Ha subito la violenza sessuale in un bagno della struttura dove lavora come operatrice. E’ successo ad una ragazza di 26 anni, dipendente di una struttura d’accoglienza di Fontanella (Bergamo), vittima di un abuso questa mattina nel cascinale ristrutturato e gestito da una cooperativa nel paese della Bassa Bergamasca, al confine con la provincia di Cremona.

Ad aggredirla è stato un richiedente asilo di vent’anni, originario della Sierra Leone.
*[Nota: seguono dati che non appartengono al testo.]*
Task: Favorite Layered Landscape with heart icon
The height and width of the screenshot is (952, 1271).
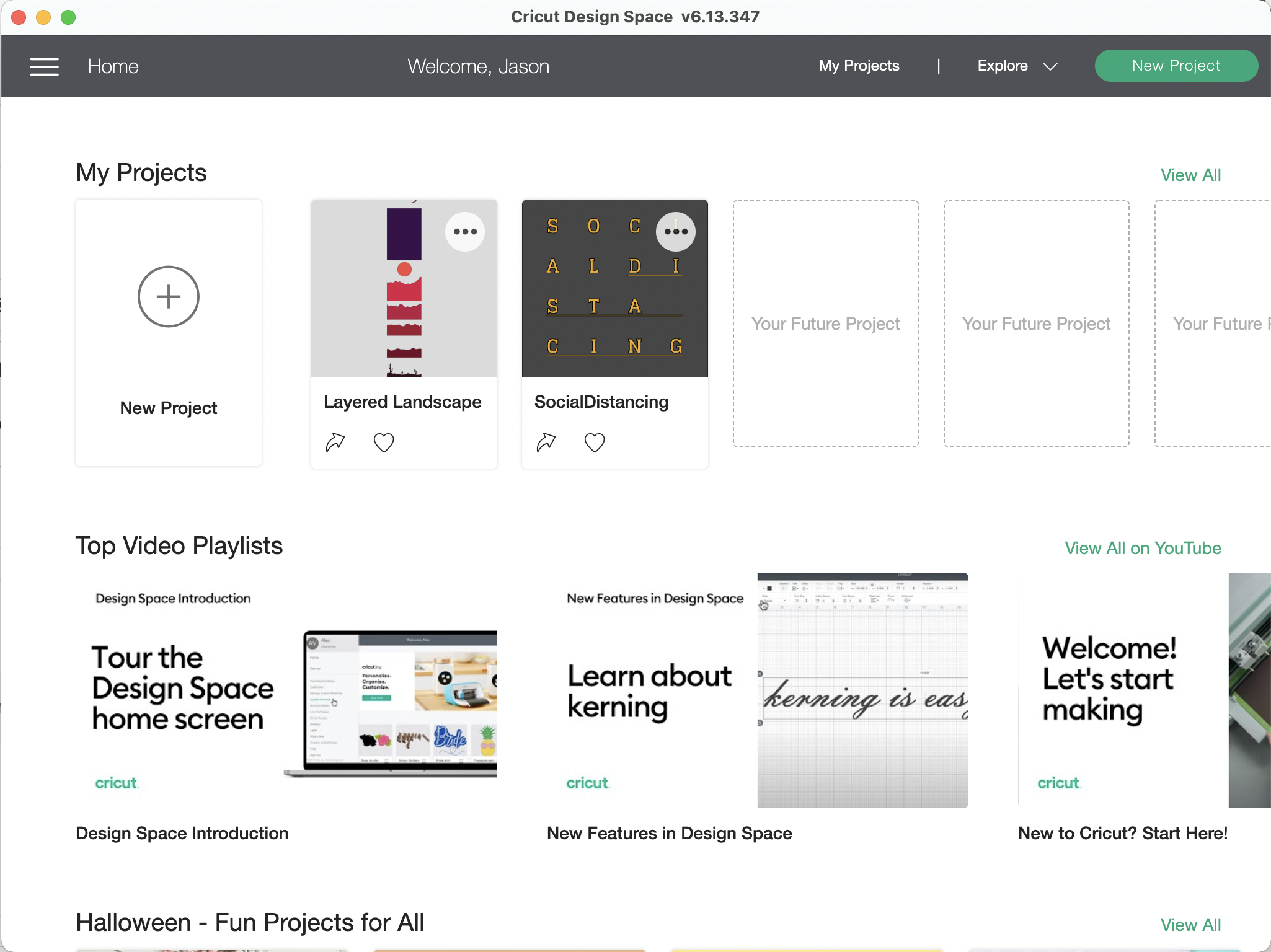Action: 384,442
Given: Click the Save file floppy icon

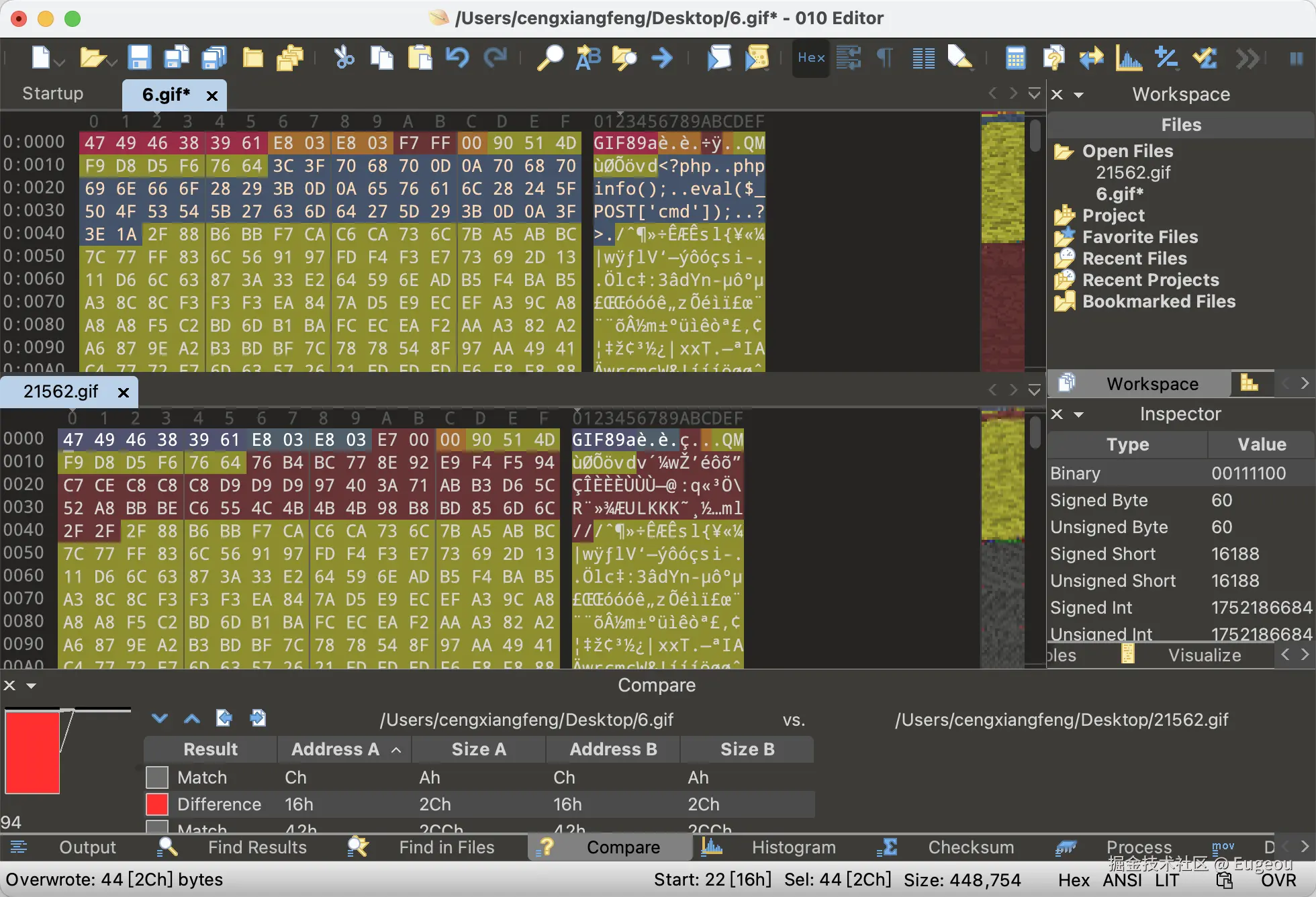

Stando alle prime ricostruzioni dei carabinieri, il giovane avrebbe picchiato e violentato l’operatrice dentro uno dei bagni della struttura: in queste ore si sta cercando di capire se il 20enne abbia anche stuprato la lavoratrice (importanti in tal senso saranno anche i referti medici, ndr).

Mentre il 20enne della Sierra Leone perpetrava la violenza nei confronti della 26enne, quest’ultima ha cominciato a urlare fino a richiamare l’attenzione di altri due ospiti della struttura, anche loro richiedenti asilo, che hanno sfondato la porta dello sgabuzzino. La giovane ha potuto così liberarsi dalla morsa dell’aguzzino, che è fuggito per i campi. Poco dopo è stato rintracciato dai carabinieri, che hanno provveduto a fermarlo. Il 20enne è ora indagato per violenza sessuale.

Il centro è gestito dalla cooperativa sociale “Rinnovamento” e ospita all’incirca una trentina di richiedenti asilo.